--- start of PROVIDED MATERIAL ---
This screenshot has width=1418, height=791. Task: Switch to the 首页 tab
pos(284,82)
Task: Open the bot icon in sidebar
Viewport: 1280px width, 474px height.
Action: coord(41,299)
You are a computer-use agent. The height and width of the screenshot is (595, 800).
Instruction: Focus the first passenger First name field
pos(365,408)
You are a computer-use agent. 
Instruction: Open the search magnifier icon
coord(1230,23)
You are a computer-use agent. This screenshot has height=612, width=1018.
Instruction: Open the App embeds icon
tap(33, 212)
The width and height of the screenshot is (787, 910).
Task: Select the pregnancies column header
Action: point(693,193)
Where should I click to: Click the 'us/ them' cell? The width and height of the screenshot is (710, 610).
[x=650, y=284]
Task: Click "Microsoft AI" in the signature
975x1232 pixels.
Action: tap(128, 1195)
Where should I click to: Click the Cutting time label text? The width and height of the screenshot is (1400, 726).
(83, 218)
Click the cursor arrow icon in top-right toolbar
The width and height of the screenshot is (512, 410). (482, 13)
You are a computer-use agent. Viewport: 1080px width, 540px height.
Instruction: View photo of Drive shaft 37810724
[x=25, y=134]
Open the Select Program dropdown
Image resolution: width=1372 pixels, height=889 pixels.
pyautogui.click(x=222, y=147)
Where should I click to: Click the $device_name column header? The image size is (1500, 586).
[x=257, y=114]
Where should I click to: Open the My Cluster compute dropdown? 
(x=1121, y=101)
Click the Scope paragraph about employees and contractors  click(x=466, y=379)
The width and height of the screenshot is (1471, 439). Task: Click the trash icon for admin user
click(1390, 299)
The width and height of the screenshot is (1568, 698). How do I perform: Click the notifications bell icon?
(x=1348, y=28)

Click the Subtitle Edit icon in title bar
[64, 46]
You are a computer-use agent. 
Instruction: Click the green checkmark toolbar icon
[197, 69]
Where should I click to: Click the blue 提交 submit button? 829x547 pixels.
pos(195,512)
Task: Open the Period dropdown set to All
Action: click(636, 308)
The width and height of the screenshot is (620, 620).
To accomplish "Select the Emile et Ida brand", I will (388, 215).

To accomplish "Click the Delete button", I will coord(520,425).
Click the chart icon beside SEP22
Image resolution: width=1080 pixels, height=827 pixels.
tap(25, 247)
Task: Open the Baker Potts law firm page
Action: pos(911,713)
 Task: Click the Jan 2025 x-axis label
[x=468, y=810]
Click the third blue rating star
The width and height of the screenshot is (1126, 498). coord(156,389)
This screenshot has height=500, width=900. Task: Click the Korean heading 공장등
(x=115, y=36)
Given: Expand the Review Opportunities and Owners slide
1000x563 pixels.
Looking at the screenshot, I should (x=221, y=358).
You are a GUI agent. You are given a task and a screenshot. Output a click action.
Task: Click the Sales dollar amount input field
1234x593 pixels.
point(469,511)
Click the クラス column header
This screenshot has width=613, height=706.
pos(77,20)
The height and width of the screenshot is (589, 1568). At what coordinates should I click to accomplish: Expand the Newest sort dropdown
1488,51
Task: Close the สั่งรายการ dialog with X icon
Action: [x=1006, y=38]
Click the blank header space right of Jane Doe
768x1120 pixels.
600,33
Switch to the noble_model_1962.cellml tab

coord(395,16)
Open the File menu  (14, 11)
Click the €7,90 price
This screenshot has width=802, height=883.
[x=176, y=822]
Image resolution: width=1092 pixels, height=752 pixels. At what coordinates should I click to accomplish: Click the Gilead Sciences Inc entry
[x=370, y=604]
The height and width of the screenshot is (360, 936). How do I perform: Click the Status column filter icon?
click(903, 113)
--- end of PROVIDED MATERIAL ---
Please find each line above that contains the word "icon" and copy those lines out. Case counts.

SOLUTION FOR THIS TASK →
Task: Open the bot icon in sidebar
Instruction: Open the search magnifier icon
Instruction: Open the App embeds icon
Click the cursor arrow icon in top-right toolbar
The width and height of the screenshot is (1471, 439). Task: Click the trash icon for admin user
The width and height of the screenshot is (1568, 698). How do I perform: Click the notifications bell icon?
Click the Subtitle Edit icon in title bar
Instruction: Click the green checkmark toolbar icon
Click the chart icon beside SEP22
Task: Close the สั่งรายการ dialog with X icon
The height and width of the screenshot is (360, 936). How do I perform: Click the Status column filter icon?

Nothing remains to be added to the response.